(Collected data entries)
"""

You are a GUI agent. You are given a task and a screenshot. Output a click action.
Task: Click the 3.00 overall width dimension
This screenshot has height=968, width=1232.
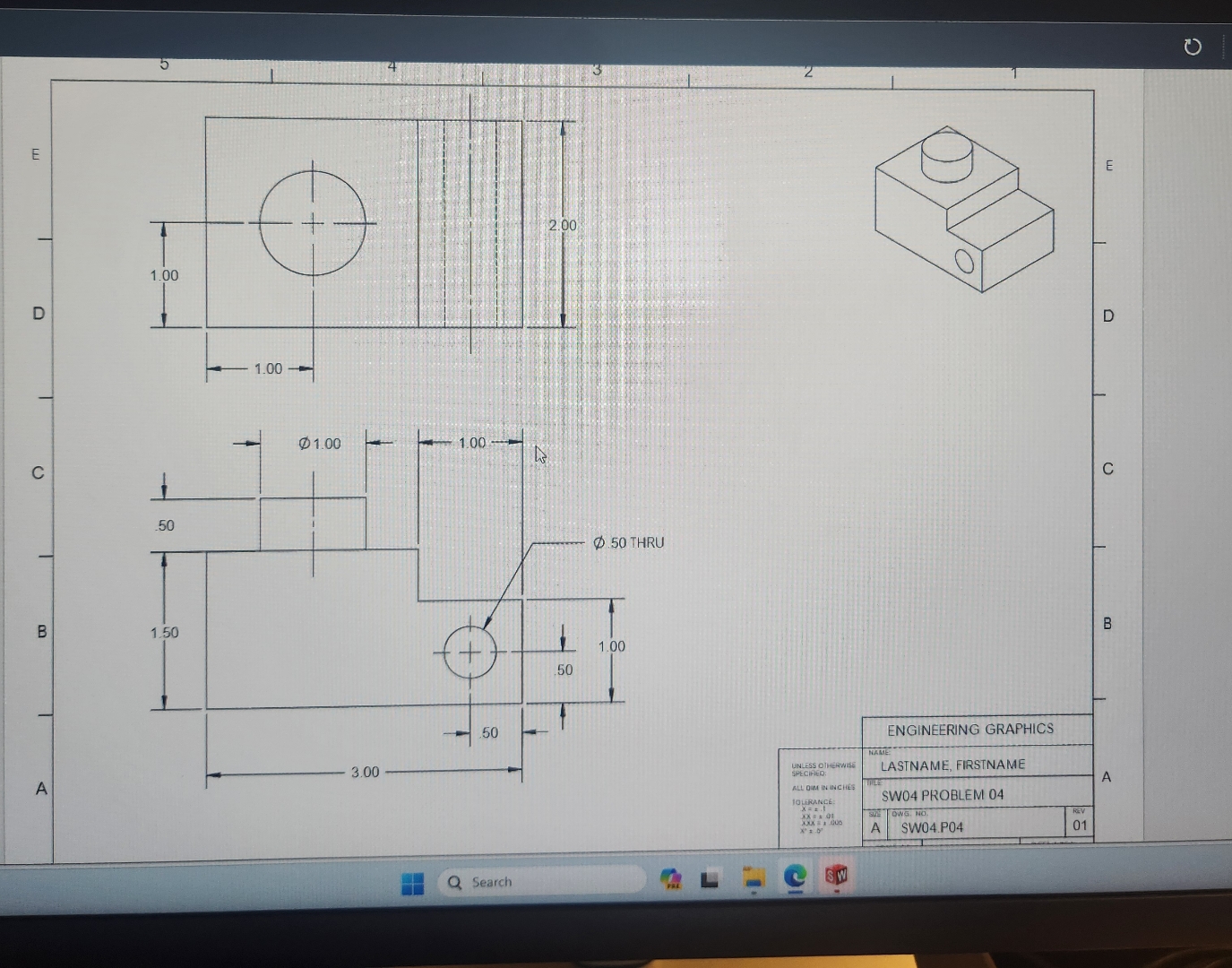click(365, 771)
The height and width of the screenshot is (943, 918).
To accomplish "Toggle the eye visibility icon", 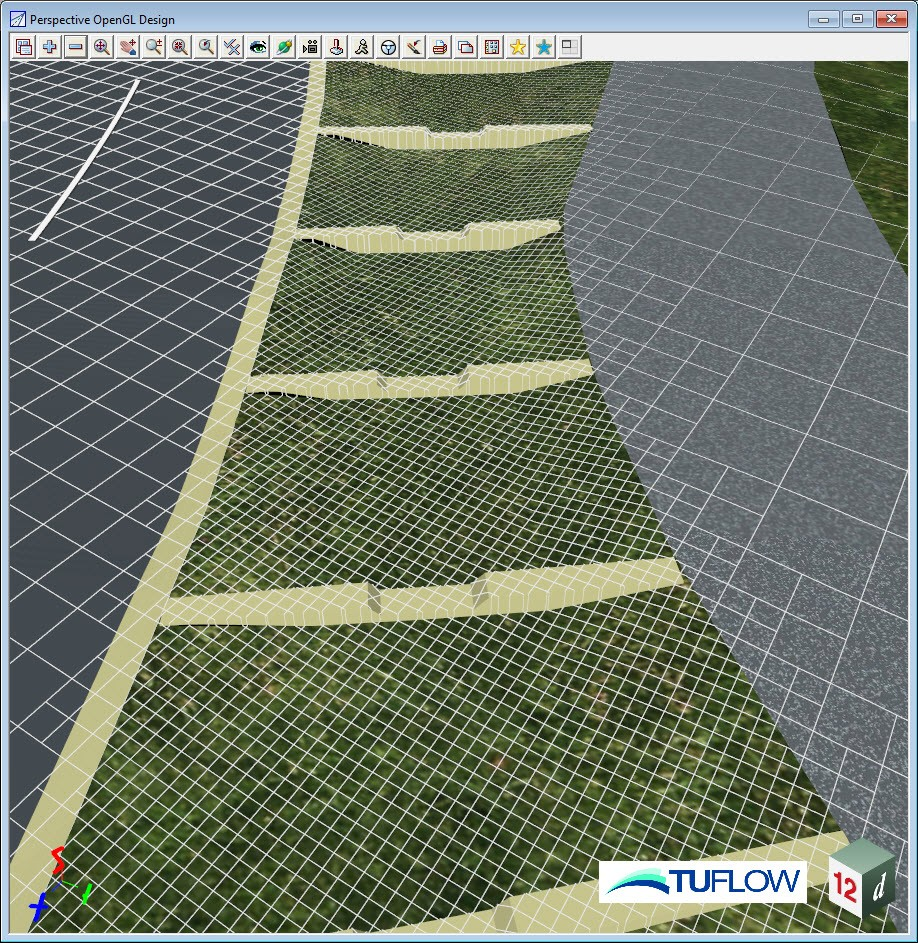I will (x=258, y=47).
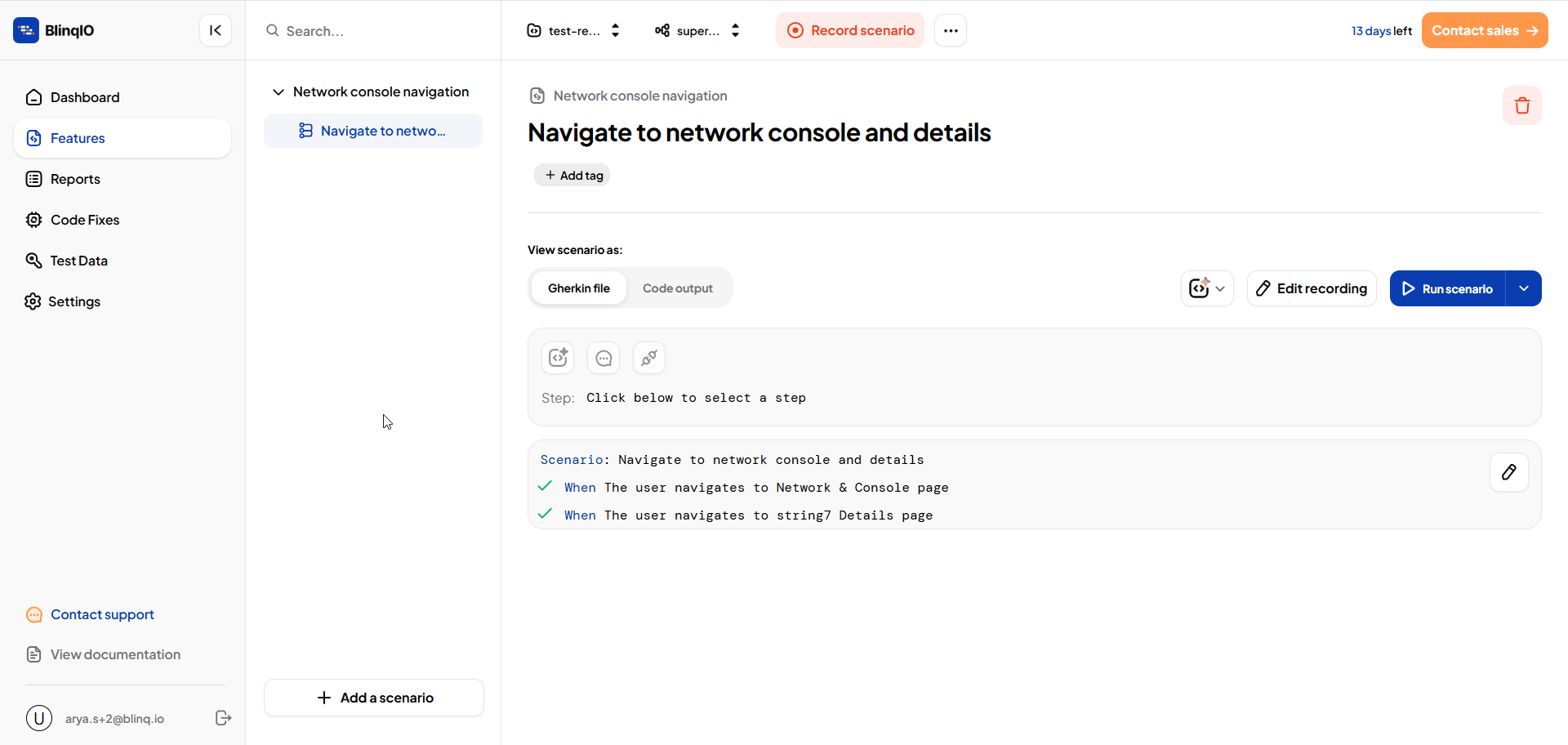Click the link icon in step panel

(x=649, y=358)
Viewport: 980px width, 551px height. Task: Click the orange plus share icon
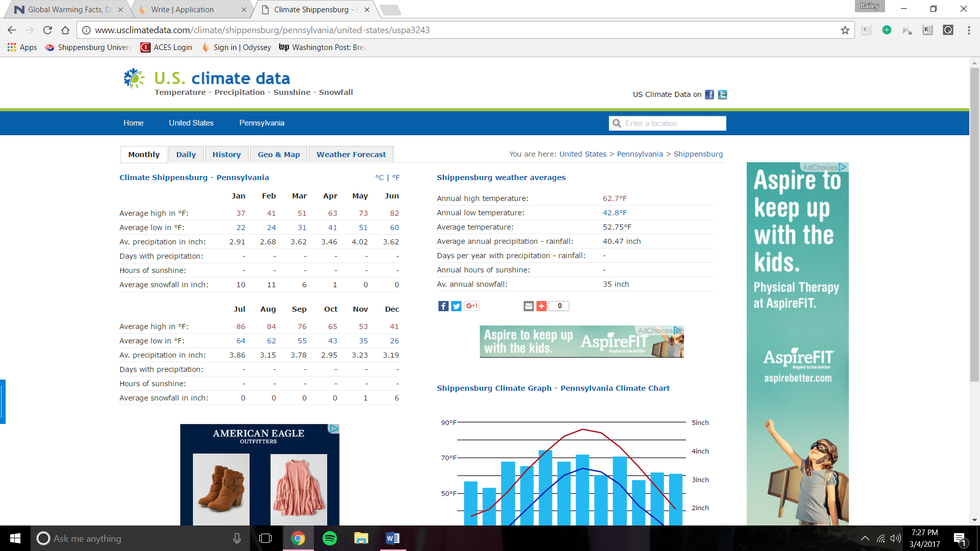pos(541,306)
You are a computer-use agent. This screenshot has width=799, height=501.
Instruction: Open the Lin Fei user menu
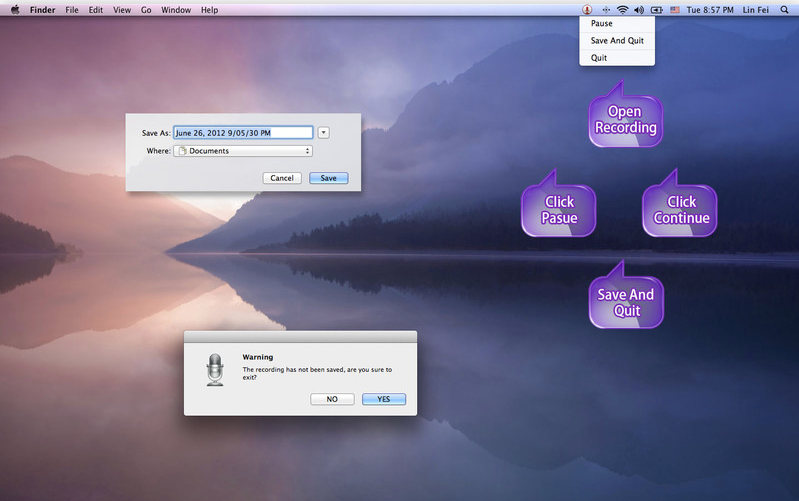pyautogui.click(x=755, y=9)
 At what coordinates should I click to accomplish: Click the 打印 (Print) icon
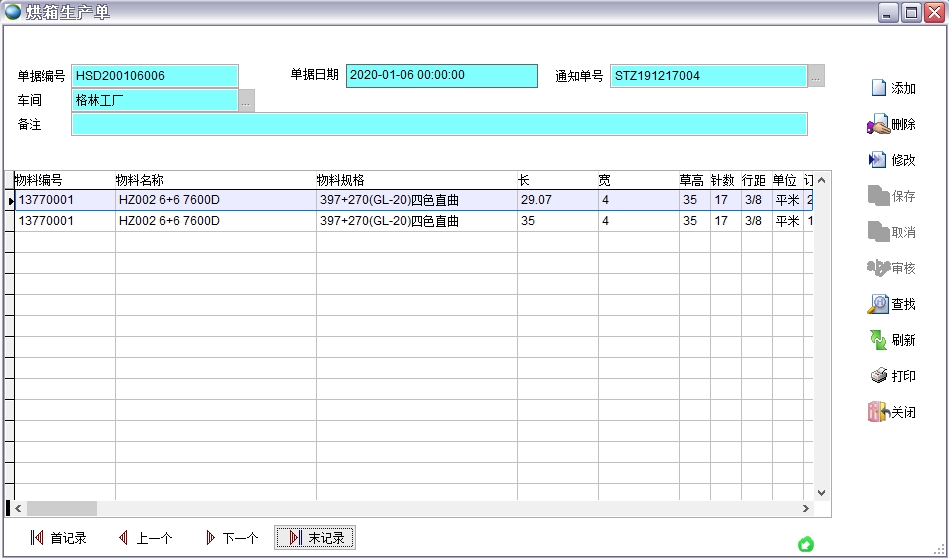pyautogui.click(x=878, y=376)
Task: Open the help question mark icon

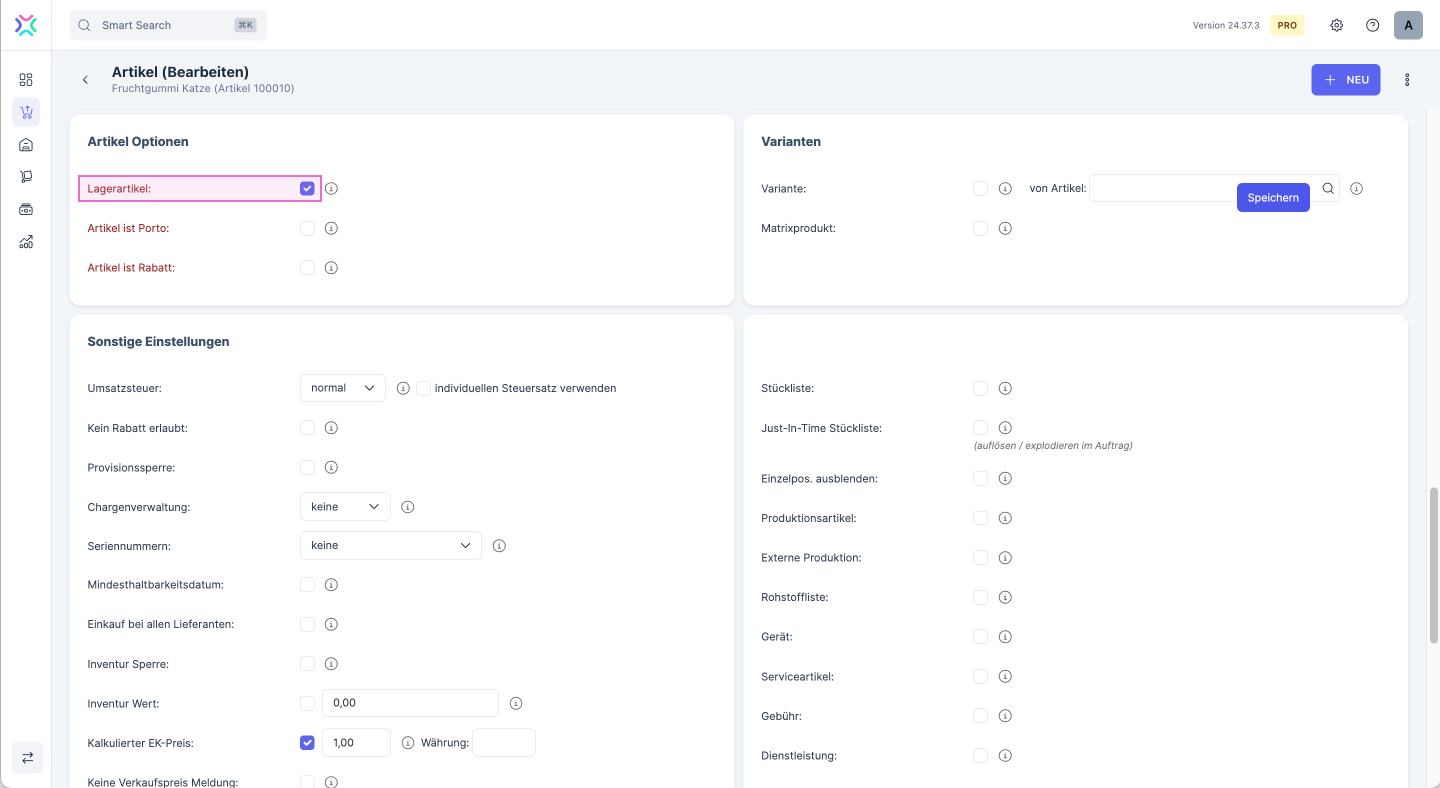Action: pyautogui.click(x=1372, y=25)
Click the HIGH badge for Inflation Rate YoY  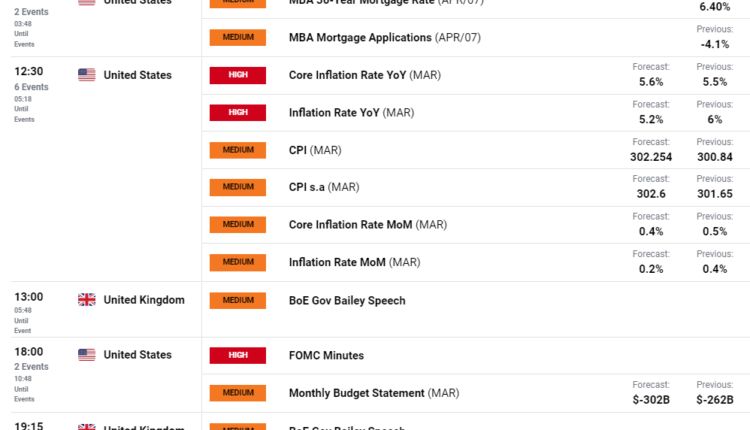click(x=237, y=112)
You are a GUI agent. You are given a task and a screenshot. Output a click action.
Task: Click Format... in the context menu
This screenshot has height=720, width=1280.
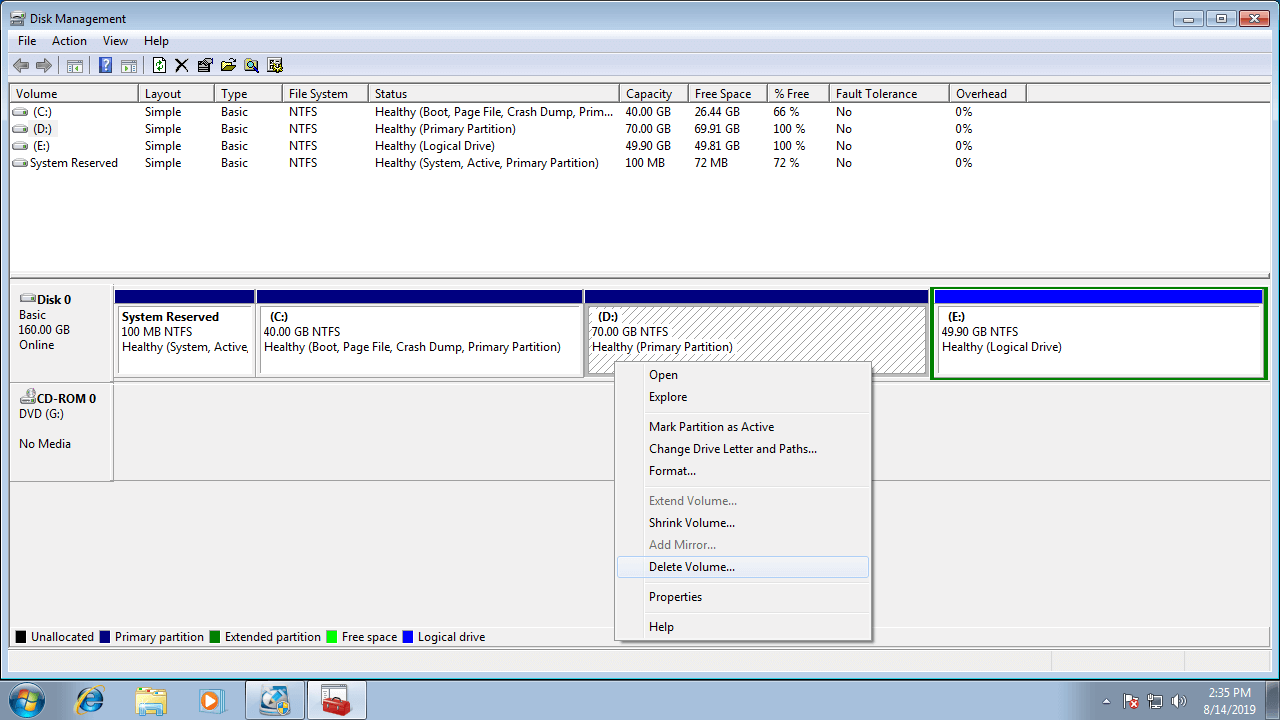[672, 471]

"""

**What this task involves**
Exact text is required for the lines from the one with "Task: Click Format... in the context menu" through the last line of the entries, both included. Omit pictures.

**Solution for this exercise**
Task: Click Format... in the context menu
This screenshot has height=720, width=1280.
[672, 471]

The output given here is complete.